It's a cold blustery October day in Pittsburgh. An unexpected early snow flake or two can be seen in the air as everyone's bones are not quite used to the rapidly dropping temperatures. A small old graveyard is across the street from the church that is getting ready for a big celebration. For it is this year the church celebrates its 200th anniversary of its founding. Inside, the members are getting ready for the dinner which will honor the Founding Families as well as other people who have contributed to the church over the years.
Strangers appear in the door where preparations are being made for the festivities. The strangers, who are covered from head to toe in winter gear, ask for a shovel. A shovel? Absolutely. The strangers have some digging to do in the cemetery and time is of the essence for death is on the way.
Does this sound a little strange? Well, this is no story as it really happened back in 2004 at the Mt Lebanon United Presbyterian Church in Allegheny Co, PA.
The minister was perplexed when he heard that someone had come in looking for a shovel to dig in the cemetery. He looked across the road and saw people digging in the graveyard and he just knew who the strangers were, and he wasn't about to stop them.
Members of my family had traveled to Pittsburgh for one of our parties we hold from time to time in the St. Clair Cemetery, which was part of Associate Reformed Congregation of Saw Mill Run. The church was founded in 1804 by a number of men, including two of my 4g grandfathers. The cemetery's first known burial was in 1806 (my 4g-grandmother). Over the years, my family has laid many to rest in the St. Clair Cemetery. Stories from different sources indicate we are buried in layers. One of these sources was my great aunt who paid for the family plot upkeep for many years. While they rest peacefully, I do not.
I am on a mission. I have to know more about them as I am related to over half the cemetery occupants.
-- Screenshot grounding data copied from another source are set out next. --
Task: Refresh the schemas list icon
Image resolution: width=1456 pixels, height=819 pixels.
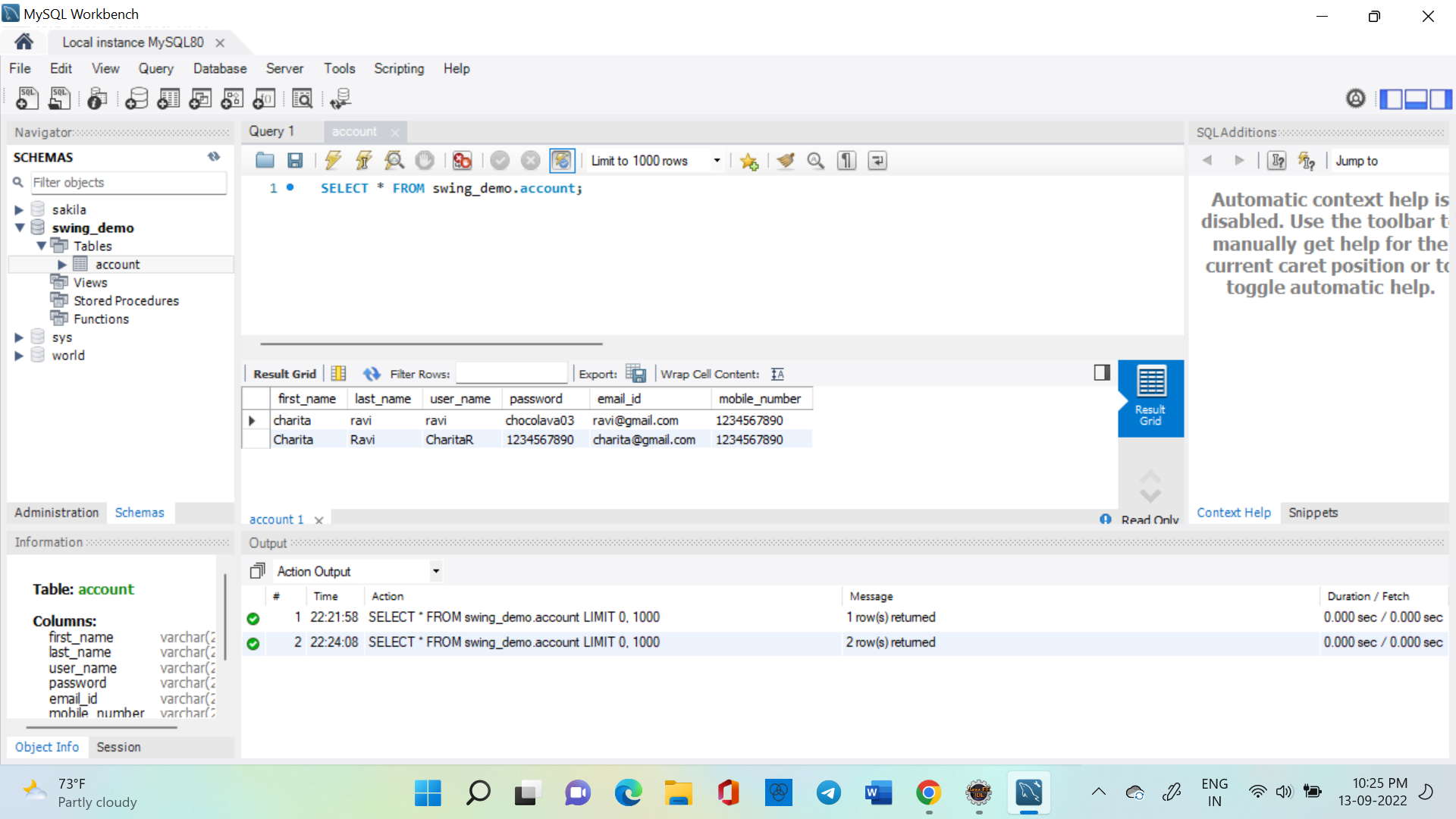Action: point(214,157)
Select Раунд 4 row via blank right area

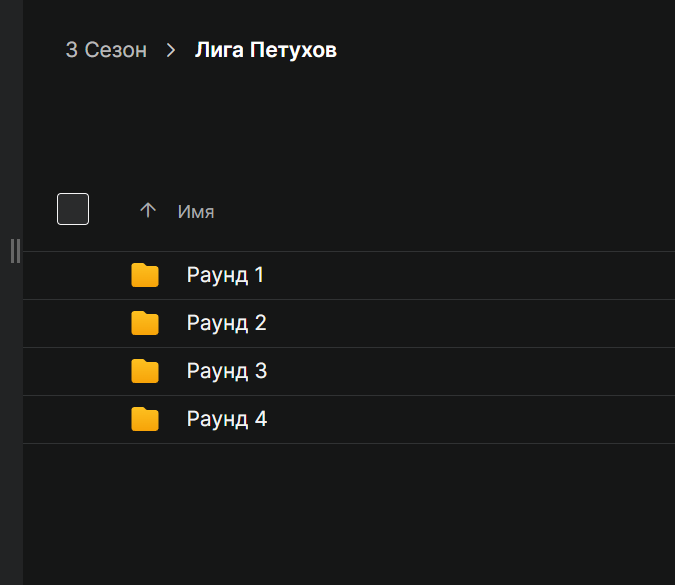click(500, 419)
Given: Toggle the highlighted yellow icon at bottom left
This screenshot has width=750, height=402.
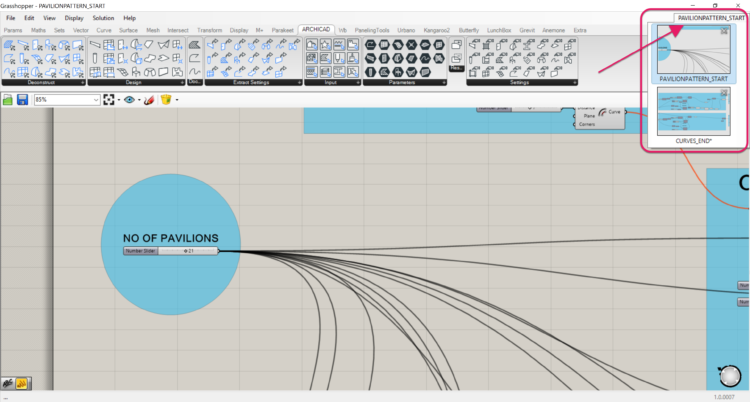Looking at the screenshot, I should [20, 382].

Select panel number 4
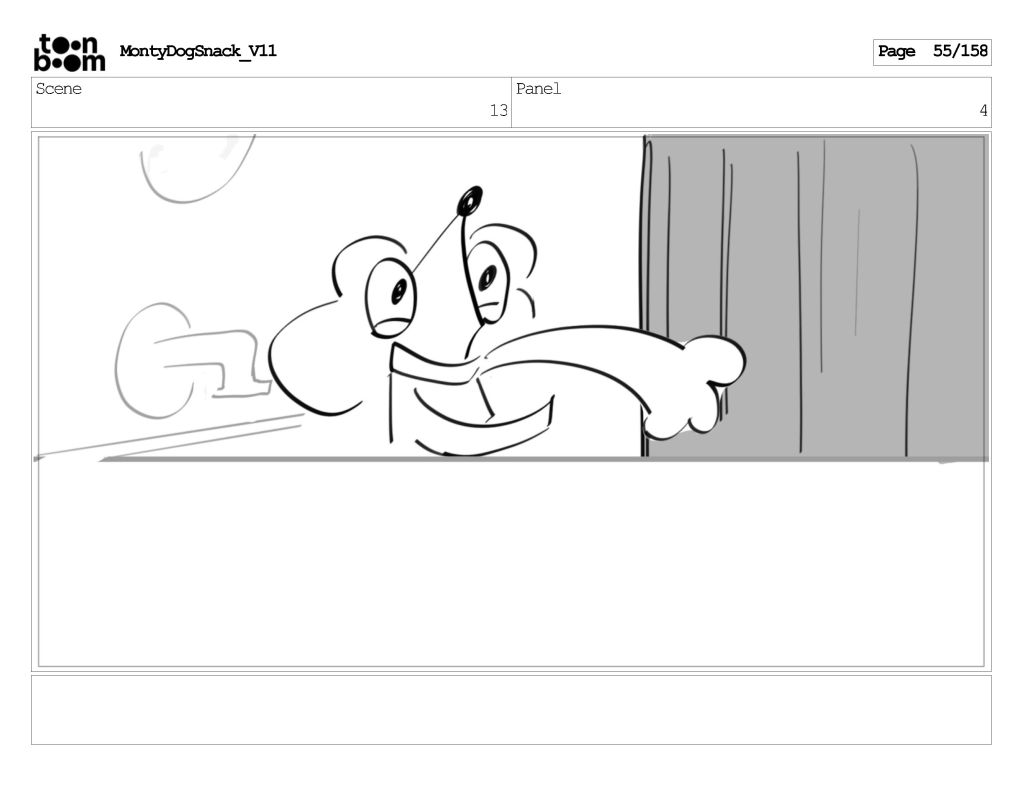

Over the years, I have been able to assist the Historical Society of Mt Lebanon in providing information on many of the families, participating in resetting tombstones and honoring the contributions these early settlers gave to Pittburgh. Descendants have gathered to celebrate genealogy and our blood. The last reunion we had there in 2005 had descendants from nine states come to honor our roots.
Oh, and who were the strangers? They were my spouse and me. Why the shovel? The caretaker of the cemetery had called me to say he was cleaning up and getting rid of the overwhelming number of daylilly plants on my family plots. When I gasped, he said he would keep some of them and that he would not kill the plants until I got there.
I got there, grabbed the shovel, and dug up plenty of those wonderful daylilly plants. Now these plants grace the yards of several of my cousins-- from Pennsylvania to Florida to Montana.
My treasure is the memory of those wonderful days in the cemetery with my cousins as we celebrated our heritage. All I have to do to remember is to look out my door each day to see the evidence --- in those daylilly plants.